China is known for its deep involvement in the cryptocurrency space. In May this year, it was responsible for 80% of the bitcoins mined. Also, during the ICO boom of 2017, 90% of the world’s total bitcoin trading volume came from China. However, recent data suggests that China’s interest in bitcoin is waning.
Baidu’s Search Index for Bitcoin at a New Low
Longhash recently shared a post about Baidu’s search index for Bitcoin. The post shows that Bitcoin searches on the Chinese search engine reached a low of 16,760 on 16th November 2019. Searches for Bitcoin had been at a similar level a month earlier, but they had spiked around the last week of October. The surge in searches maintained itself till the end of October, but then they began declining and eventually reached the low on 16th November.
China’s Volume on LocalBitcoins Also At Its Lowest in 2 Years
Corroborating the theory that China’s interest in Bitcoin is dwindling is the fact that China’s volume on LocalBitcoins recently hit a 2-year low. Bitcoin’s volume for the week beginning 2nd November 2019 was 10,154,664. The last time Bitcoin had experienced such low volume was in February 2018. Even for the week of 16th November 2019, the volume has been modest – 11,281,712.
It can be deduced from all these indicators that China’s interest in Bitcoin seems to have taken a backseat.
But, Why is it Happening?
The most probable reasons for this decline in Chinese interest in Bitcoin are likely to be China’s stance on Bitcoin. In April, the China’s State Macroeconomic Planning Agency was mulling a ban on crypto-mining. However, it recently confirmed that there would be no ban on bitcoin mining.

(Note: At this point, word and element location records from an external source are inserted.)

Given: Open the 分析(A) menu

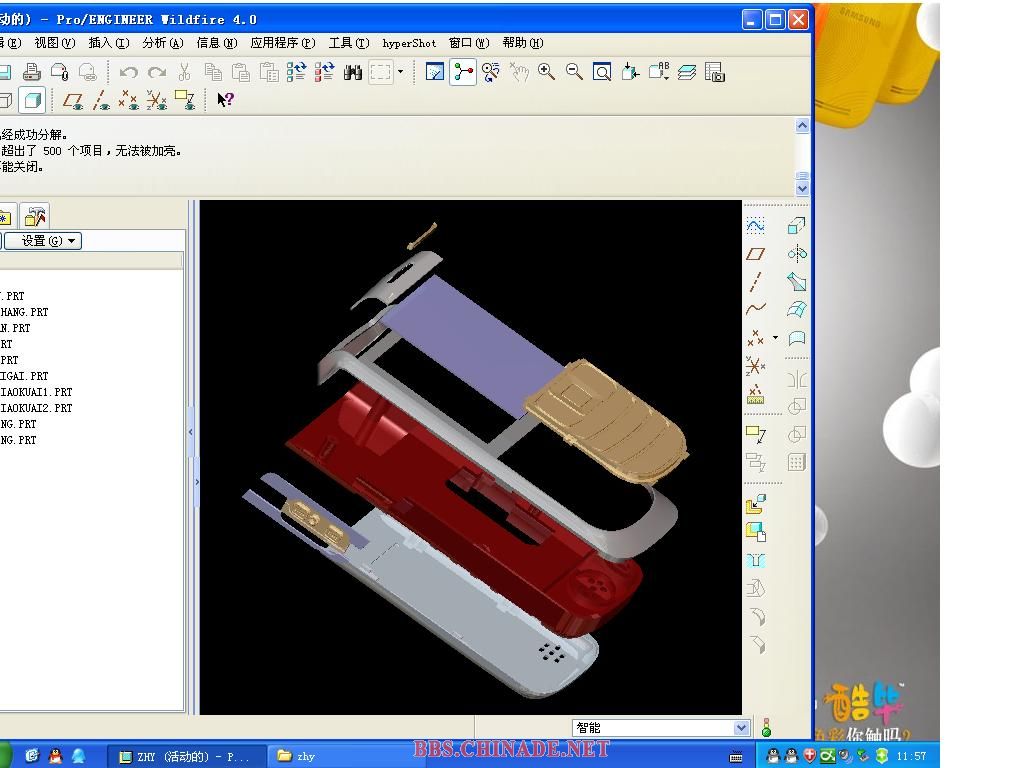Looking at the screenshot, I should (162, 43).
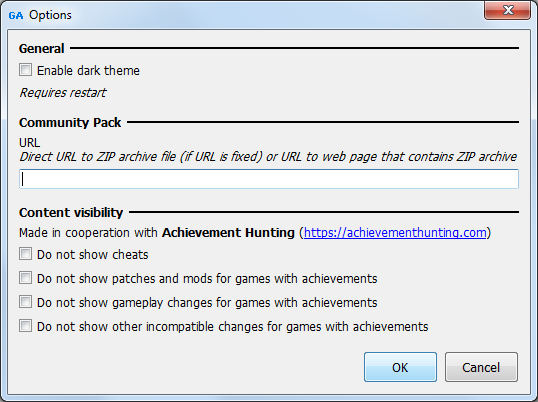538x402 pixels.
Task: Click the Community Pack section heading
Action: click(x=70, y=122)
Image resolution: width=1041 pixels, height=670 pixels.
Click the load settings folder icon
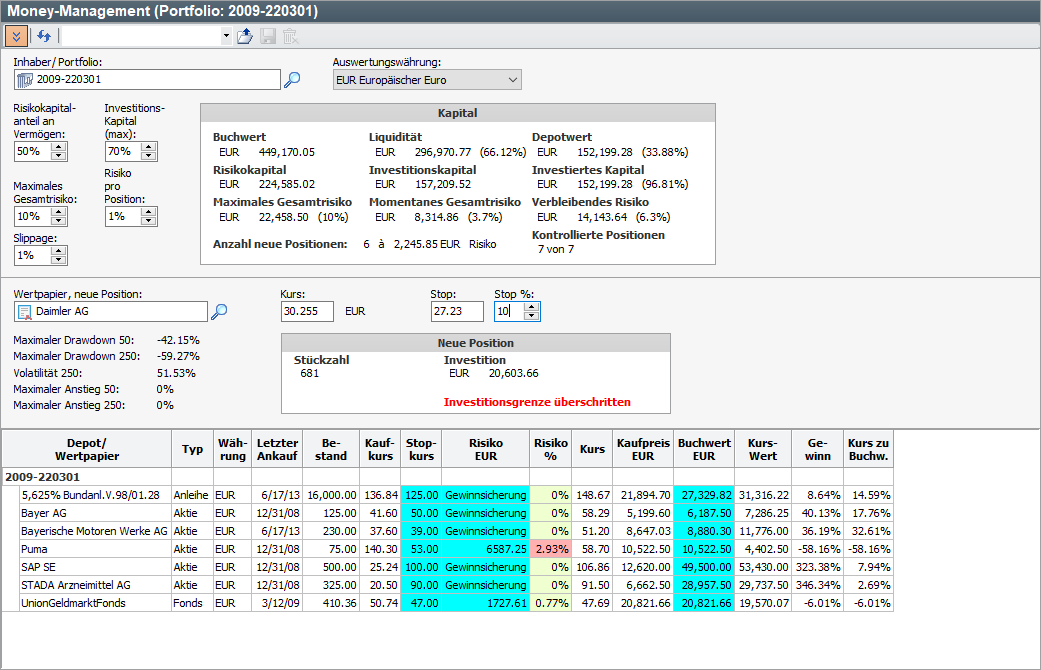245,36
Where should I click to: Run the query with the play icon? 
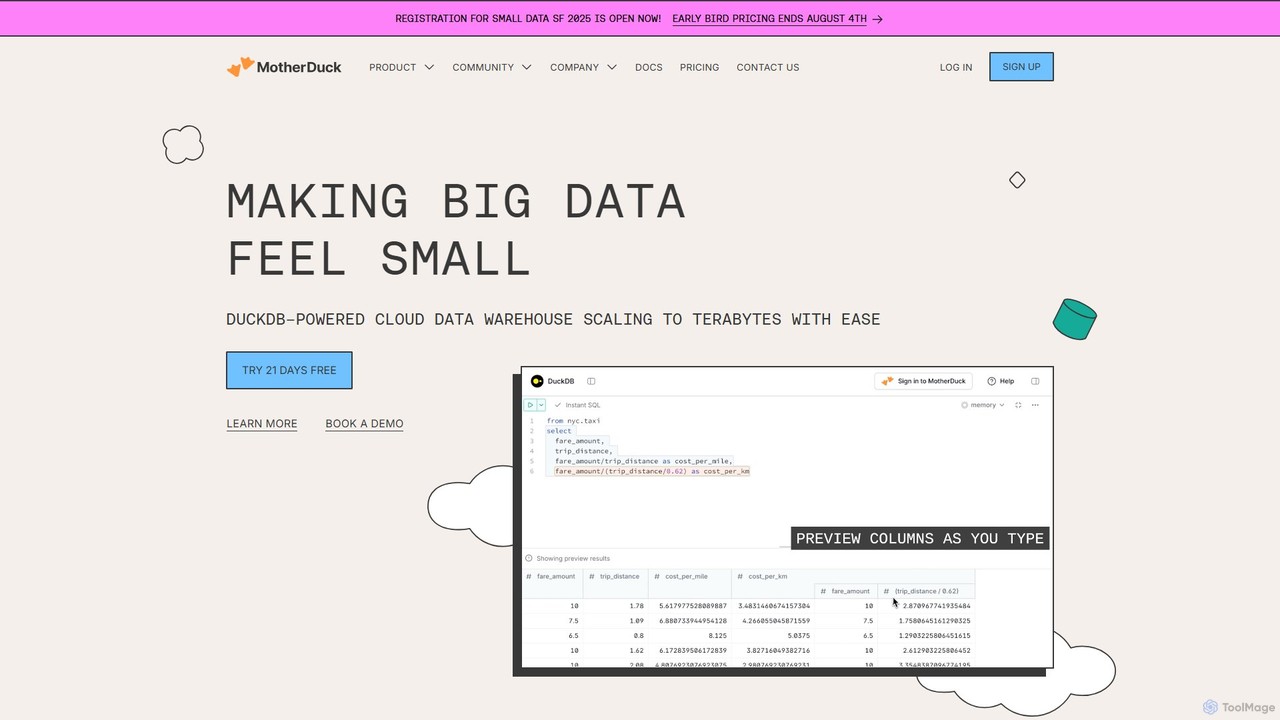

However, China doesn’t seem to have any plans of embracing Bitcoin any further. In fact, it recently banned Binance and Tron on its largest micro-blogging service Weibo. It banned the official accounts of both the cryptocurrency companies in what appears to be a fresh crackdown on crypto.
China’s state channel, CCTV also released an investigative report on the state of Bitcoin (BTC) and crypto in the country on Nov. 18. Dovey Wan, Founding partner at Primitive Capital, revealed that the report was warning citizens against investing in these “unregulated securities” terming them a “financial fraud and an illegal Ponzi scheme”.
Also, China’s central bank, People’s Bank of China (PBoC), is gearing to launch its own yuan-backed digital currency, which seems to have stolen the spotlight from bitcoin as people eagerly await it.